Let there be love!
There are advantages and disadvantages to not being an expert!
The inspiration to start a daily e-mail of the reflections from ‘Pause for Prayer’ turned out to be easier said than done. I designed (to my mind) a useful format, staying up very late one night and beginning at 05.30 the following morning in the attempt. Feeling very satisfied with the result, I signed up for Google Groups, only to find that my efforts had not been very useful because their format doesn’t accept mine. No problem. I thought their simpler ideas would do just as well…after all, it’s a free service… only to find that there would be a delay whilst they checked out that I’m not a spammer. Fine by me. As Vatican Radio receives a daily superabundance of unrequested spam and weird messages, I think it’s great that there is a filtering system, even if it caused me personally a bit of inconvenience.

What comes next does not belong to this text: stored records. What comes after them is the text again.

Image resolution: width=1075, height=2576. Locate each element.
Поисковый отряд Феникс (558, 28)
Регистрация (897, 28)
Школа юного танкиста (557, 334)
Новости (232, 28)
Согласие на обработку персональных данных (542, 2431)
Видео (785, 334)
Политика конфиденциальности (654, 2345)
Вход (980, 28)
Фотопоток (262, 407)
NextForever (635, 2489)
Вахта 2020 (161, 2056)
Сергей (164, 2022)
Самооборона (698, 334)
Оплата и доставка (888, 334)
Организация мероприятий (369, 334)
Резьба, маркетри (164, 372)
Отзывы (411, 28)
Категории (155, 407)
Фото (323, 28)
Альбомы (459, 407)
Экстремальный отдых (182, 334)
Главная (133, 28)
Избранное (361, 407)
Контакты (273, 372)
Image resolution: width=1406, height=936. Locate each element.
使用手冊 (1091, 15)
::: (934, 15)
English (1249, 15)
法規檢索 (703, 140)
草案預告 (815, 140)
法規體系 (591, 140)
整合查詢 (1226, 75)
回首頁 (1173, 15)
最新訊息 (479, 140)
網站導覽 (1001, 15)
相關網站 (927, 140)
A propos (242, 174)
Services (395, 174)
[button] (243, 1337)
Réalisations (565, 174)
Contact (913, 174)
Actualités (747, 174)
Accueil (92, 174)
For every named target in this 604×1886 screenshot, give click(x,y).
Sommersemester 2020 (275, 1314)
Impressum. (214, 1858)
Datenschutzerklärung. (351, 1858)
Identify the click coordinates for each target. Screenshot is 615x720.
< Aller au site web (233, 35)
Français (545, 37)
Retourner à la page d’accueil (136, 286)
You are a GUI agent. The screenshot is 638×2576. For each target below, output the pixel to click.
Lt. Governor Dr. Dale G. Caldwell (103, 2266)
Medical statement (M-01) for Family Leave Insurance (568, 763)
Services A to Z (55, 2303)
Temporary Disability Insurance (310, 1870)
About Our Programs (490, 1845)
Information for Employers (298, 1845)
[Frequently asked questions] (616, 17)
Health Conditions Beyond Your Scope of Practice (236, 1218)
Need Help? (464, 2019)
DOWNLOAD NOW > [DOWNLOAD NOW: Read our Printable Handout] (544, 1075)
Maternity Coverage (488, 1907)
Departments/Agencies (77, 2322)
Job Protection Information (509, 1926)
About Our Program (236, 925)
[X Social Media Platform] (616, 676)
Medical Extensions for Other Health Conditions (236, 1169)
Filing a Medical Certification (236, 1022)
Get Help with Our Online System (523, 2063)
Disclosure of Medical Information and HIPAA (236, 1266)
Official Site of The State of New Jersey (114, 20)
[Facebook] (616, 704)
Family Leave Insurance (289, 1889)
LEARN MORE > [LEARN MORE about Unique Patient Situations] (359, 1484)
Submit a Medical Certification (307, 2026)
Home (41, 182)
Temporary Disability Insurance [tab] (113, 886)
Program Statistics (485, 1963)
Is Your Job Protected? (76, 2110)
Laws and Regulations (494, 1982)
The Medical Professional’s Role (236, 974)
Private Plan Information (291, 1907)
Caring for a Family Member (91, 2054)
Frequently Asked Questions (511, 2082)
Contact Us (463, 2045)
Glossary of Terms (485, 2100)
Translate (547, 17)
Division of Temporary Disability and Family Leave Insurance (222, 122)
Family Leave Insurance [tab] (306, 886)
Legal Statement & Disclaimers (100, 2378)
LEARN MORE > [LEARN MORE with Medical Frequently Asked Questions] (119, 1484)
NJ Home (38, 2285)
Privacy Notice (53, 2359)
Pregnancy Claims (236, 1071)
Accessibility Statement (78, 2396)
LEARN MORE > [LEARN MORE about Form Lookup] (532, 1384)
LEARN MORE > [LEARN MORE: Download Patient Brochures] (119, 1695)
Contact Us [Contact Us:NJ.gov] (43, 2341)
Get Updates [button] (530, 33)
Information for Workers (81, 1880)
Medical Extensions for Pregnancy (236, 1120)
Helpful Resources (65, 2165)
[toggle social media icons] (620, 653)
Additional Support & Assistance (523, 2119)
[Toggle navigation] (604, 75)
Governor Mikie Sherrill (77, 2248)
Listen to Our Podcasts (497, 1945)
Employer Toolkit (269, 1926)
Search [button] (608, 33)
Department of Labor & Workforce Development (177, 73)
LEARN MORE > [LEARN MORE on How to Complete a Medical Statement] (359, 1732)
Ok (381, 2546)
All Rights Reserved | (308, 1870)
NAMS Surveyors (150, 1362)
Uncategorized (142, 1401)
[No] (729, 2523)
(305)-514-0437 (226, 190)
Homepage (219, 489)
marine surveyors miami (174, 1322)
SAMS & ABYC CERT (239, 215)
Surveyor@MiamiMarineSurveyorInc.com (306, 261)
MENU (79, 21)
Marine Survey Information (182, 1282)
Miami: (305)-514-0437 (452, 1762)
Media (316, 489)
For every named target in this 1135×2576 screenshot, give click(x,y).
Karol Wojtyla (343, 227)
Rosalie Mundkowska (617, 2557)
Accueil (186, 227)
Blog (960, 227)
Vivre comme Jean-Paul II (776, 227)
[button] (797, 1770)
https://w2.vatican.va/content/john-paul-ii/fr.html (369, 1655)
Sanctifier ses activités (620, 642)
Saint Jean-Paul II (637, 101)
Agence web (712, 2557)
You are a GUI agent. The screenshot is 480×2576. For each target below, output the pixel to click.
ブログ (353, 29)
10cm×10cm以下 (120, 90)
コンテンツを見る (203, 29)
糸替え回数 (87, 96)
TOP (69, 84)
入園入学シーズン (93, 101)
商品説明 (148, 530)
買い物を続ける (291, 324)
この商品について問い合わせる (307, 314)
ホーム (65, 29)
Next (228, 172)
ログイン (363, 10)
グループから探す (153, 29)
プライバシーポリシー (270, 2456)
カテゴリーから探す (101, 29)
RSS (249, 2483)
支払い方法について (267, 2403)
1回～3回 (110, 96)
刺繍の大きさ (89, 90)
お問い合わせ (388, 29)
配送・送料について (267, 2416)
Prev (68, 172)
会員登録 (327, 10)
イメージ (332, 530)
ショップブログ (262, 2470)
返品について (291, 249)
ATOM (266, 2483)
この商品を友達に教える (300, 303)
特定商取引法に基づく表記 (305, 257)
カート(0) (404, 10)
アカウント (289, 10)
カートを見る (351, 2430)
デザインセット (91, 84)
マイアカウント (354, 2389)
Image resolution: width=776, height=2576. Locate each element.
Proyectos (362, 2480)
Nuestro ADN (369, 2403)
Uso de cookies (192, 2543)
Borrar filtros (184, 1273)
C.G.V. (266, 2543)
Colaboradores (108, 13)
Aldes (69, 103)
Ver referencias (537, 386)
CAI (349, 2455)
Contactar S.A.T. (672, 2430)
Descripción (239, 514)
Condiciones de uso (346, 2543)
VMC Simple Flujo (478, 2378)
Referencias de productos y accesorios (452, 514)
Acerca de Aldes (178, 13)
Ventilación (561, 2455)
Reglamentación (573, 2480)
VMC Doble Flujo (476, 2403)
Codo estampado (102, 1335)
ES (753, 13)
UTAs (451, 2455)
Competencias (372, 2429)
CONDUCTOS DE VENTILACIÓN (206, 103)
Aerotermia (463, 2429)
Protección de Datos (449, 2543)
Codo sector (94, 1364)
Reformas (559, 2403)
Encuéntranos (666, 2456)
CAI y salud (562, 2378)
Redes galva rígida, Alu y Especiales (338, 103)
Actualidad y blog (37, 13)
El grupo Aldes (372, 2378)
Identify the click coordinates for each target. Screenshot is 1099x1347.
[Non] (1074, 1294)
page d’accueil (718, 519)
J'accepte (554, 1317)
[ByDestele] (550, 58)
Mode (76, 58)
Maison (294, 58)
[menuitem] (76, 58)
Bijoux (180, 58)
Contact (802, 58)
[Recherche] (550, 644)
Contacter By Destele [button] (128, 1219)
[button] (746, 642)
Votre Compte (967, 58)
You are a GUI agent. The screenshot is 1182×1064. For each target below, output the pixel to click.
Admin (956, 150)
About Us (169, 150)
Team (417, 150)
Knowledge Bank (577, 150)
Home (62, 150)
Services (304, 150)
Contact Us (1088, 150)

Recently, however, I was really angry when I opened up an e-mail that arrived in my mailbox. After spending 9 months in Nigeria and 12 years in Zambia, I saw a number of children who, through a complication of malnutrition, had half of their face eaten away by an awful condition called cancrum oris. It caused so much suffering to the children and to their families.
You can, therefore, imagine my reaction when I saw that someone had decided to cash in on the awful photos of the children with this condition in an attempt to make money. Whoever it was had set up a bogus online charity, had added some of the worst pictures and had sent it off around the world. It just so happened that the perpetrator had missed out on one or two essential details, merely alerting the slightly more savvy recipients to another e-hoax. However I am equally convinced that some generous souls were moved to parting with their cash.
It is so sad that there are people who are prepared to benefit by the misfortune of others, reducing them to instruments of personal enrichment in the wrong way. There are many occasions when the patience, the insight and the determination of those who are suffering is a deeply enriching experience for observers, whose lives can become ever more meaningful. Yet there are those who see the same suffering only as a means to make money. Doesn’t that turn human beings into things rather than individuals loved by a God who himself knows the depths of pain?
Someone said that there are those who use things and love people and there are others who use people and love things. May God touch the hearts of those who can’t see the true value of others. Let there be love!